Unverkennbar: Helge Schneider. Jazzer, Komiker, am besten wohl: Musikclown. Er hat reagiert. "Ja, das Leben ist 'ne Reaktion", sagt Schneider. Und so heißt auch sein neues Album: "Die Reaktion", Untertitel "The Last Jazz Vol. II".
1987 gab es schon mal eine Schneider-Scheibe mit dem Titel "The Last Jazz". Den letzten Jazz hat Helge also wohl noch nicht gespielt, und Improvisation und Reaktion, das passt gut zusammen.

Komponieren im Kopf

"Jazz ist eine Musik, mit der man relativ schnell reagieren kann, auch während des Spiels. Ja, man komponiert im Kopf und spielt gleichzeitig. Also, das ist eigentlich die schnellste Reaktion, kann man sagen", so Schneider.
Ein Schneider-typisches Album ist "Die Reaktion" geworden, allerdings mit hohem Instrumentalanteil: herrliche Improvisationen an verstimmten Klavieren, mit rumpelndem Schlagzeug, wild-gezupftem Kontrabass und erstaunlich virtuosen Trompeten- und Saxofoneinlagen.

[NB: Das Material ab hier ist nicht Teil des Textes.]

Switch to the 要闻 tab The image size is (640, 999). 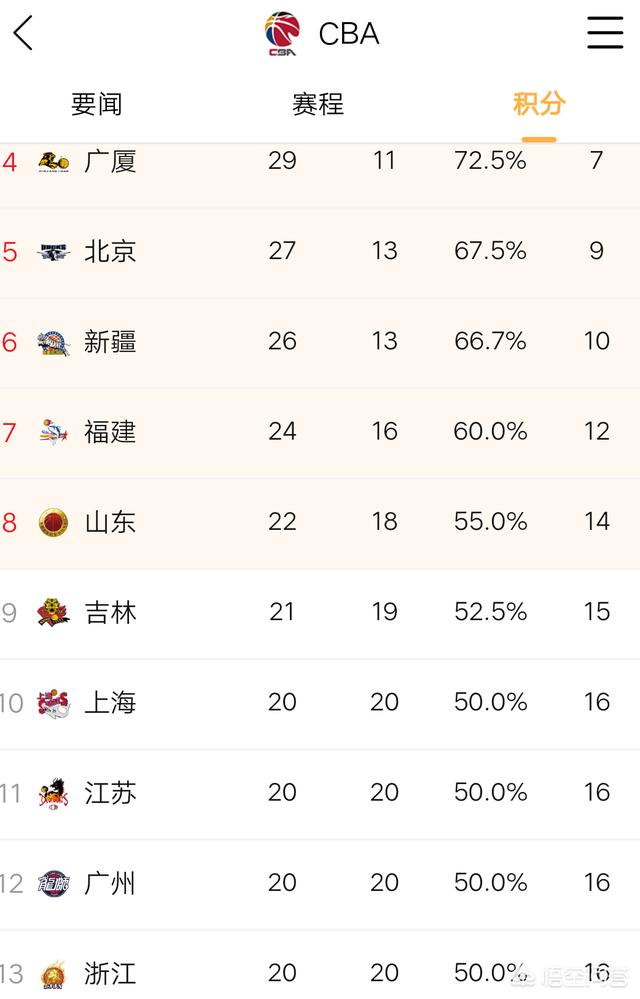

Ein tiefer Griff in die Jazzgeschichte

Fast jedes Stück ist komplett ad hoc entstanden, ohne Planung, ohne festes Arrangement: das Titelstück "Die Reaktion" etwa:
"Ich habe einfach drauflos gesungen, und den Text mir während des Singens einfallen lassen. Bevor ich ans Mikrofon getreten bin, bevor ich auf Aufnahme gestellt habe - mein dickes Tonbandgerät - wusste ich überhaupt nicht, was ich da singe. Dann fiel mir ein, Mensch, das passt aber gut: Dies ist meine Reaktion. Und dann habe ich gedacht, ja, worauf denn? Ja, auf das Geschehen!"
Aktuelles und Alltags-Absurditäten, darum geht's. Andere Stücke auf "Die Reaktion" gehen richtig tief rein in die Jazzgeschichte: Da nimmt sich Helge Schneider auch mal Saxofonlegende John Coltrane und dessen Drummer Elvin Jones zum Vorbild:
"Ich hatte mir Elvin Jones angeguckt mit Coltrane am Sopransaxofon, ich fand eben die Art klasse, wie die manchmal diese langsamen, leicht schwingenden Sounds gemacht haben, mit wenigen Tönen. Da bin ich ein Freund von, weil ich mich selber auch mehr als Dichter sehe denn als Schriftsteller zum Beispiel – in der Musik", beschreibt Schneider seine Herangehensweise.

Sein Sohn, 11, ist auch dabei

Fast alle Instrumente hat er nacheinander alleine eingespielt, bei einem Stück ist aber sein Sohn Charlie mit dabei, am Schlagzeug. "Der ist erst elf", stellt Schneider klar. Und sorgt trotzdem schon für ordentlich Swing.
Helge Schneider zeigt auf "Die Reaktion" seine Jazz-Liebe, aber auch seinen Sinn fürs Schräge, beides gehört ja auch irgendwie zusammen, und zum Leben. "Man muss auch mal einen Dexter Gordon gesehen haben, der besoffen war und gar nicht mehr spielen konnte. Das muss man auch mal erlebt haben, weil: Das ist das Leben", sagt Schneider. Und wieder ist es der Clown, der vielleicht die bedeutungsvollsten Worte findet:
"Ich bin auch immer Außenseiter geblieben, und das finde ich auch gut so, denn unsere Gesellschaft braucht Außenseiter ganz stark, gerade jetzt in dieser Situation. Man muss einfach bekennen, als nicht-relevanter Künstler und als Außenseiter wahnsinnig wichtig zu sein. Aber diese Nicht-Relevanz beizubehalten, ist auch ganz wichtig. Das man nicht wichtig ist. Verstehste?"
Wichtig, relevant, nicht-relevant, wer blickt da noch durch? Helge Schneider spielt, spricht, singt - und das ist gut so.